Nectar is about a 30-minute drive from downtown Philly, where we eventually end up in a town that sort of feels like the Hamptons in New York. Dotted with small strip malls along the road and some, like this restaurant, are large freestanding places.
When you enter the heavy doors of Nectar, you would encounter a soaring, dramatic space designed by David Rockwell that is centered by a huge Buddha tapestry and a U-shaped sushi counter that are packed with a mix of affluent locals and a few tables who are here for the splurge dinner. But beneath Nectar’s gloss is creative cooking from Executive Chef Patrick Feury. Seasonal drinks and dishes additions spark interest on the menu, which spans straightforward Asian, sushi, New American, and fusions of all three. Despite of the eyebrows this would raise since there’s so much on the menu, Chef Feury and his crew masterfully handles and executes the food this very well.
We ordered drinks of a clean, crisp, light bodied Hitachino Nest White Ale ($12) that has notes of wheat-y malts and spicy pepper and citrus. The sweet and fruity Bangkok Mango Martini ($9.95) that is easy to like, and my slightly effervescent, red berry-centered cocktail Hibiscus Bliss ($11.95).
Not too long after our receiving our drinks, Chef Feury greeted us with an amuse bouche of Wagyu beef with black truffle risotto and black truffle emulsion. The truffle scent was prominent and the black truffle flavors from the risotto and emulsion did deliver and it does accompany the supple chunk of Wagyu beef wonderfully.
Since we ordered a couple of different of sushi items, we were bestowed with an enormous platter of sushi and sashimi that caught neighboring table’s attention. The Sushi Deluxe Entrée ($34) consisted of sea urchin (uni) gunkanmaki, salmon roe gunkanmaki; tuna, salmon, yellowtail, and shrimp nigiris, house tea smoked salmon sashimi, trio of uni ($8 each) set in partially hollowed cucumber, three sashimi slices of bluefin toro ($13 each), and rolls of Chilled no rice sushi roll, tuna, salmon, striped bass, avocado, cucumber ($15). All of these offerings were very fresh and tasted delicious, especially the silky bluefin toro with the yuzu soy sauce.
While I do appreciate the idea of a no-rice sushi roll, it’s too clunky and large to eat. It’s hard to keep the fish inside the thick, rolled cucumber strips since there is nothing to keep it together and it’s too large to eat in one bite (it’s more of a two to three bite kind of affair).

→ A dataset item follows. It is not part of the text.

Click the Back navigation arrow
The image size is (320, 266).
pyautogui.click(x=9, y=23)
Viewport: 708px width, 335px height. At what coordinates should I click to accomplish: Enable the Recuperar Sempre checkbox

We ordered from their seasonal specials menu and had wok soft shell crabs with lemongrass, tamarind, thai basil, organic chilies ($29, seasonal special) that was superbly fried. Not too greasy, the breading was thin and delicately crisp and we liked the sweet, sour, and slightly spicy flavors of the sauce.
The other seasonal dish we had was the Grilled Pineland Farms Natural ribeye with Birch Run Hills Farm Equinox cheese, winter black truffle, potato gratin, cipollini onions and roasted fresh shiitake mushrooms ($38). The steak was nicely pink for the requested medium-rare temperature and it was super tender. The gravy-like sauce has a touch of black truffle and worked with the minerally steak and the cheese potato gratin and other accompaniments were great together.
The chef surprised us by sending us a bowl of shrimp Pad Thai ($18), which is a ballsy move considering our table is all Asian and we’re skeptical of having a non-Asian person serving us a Thai noodle dish. For sure, Chef Feury and his crew proved us wrong by having a well-executed dish. The noodles does have the essence of “breath of the wok,” or wok hay in Cantonese, in that dish along the fact the noodles were not overcooked, dry and flavorful, topped with crushed roasted peanuts. The large shrimp that topped the dish were still subtly crunchy, firm and juicy.
Heading toward dessert, I had a double espresso ($5) since it was a long day of exploring (and eating) and my two companions had cups of coffee ($2.50 each) to go with our desserts.
Their coconut panna cotta, passion fruit sorbet, coconut meringue, lychee pearls, passion fruit carrot sauce, carrot powder ($9) was beautifully plated and appropriate for summer. Bright, tart flavors of passion fruit and almost equally potent nutty coconut flavors paired together with the pops of lychee pearls. Not too sweet and my companions wanted to take a larger share of this dessert, despite of how full they felt.
The praline parfait, black sesame financier, sesame shortbread, chocolate sauce, crème fraîche ($9) was delicious as well. The nutty, almost chocolate-y praline parfait paired wonderfully with the nutty, buttery financier and shortbread.
If you manage are around Philly and have a car or cab that can take you outside for a bit, this is worth the trek. The food and drinks are great. Service is professional yet friendly. The atmosphere besides of it being glamorous with an Asian bent, it does feel comfortable with plush seating.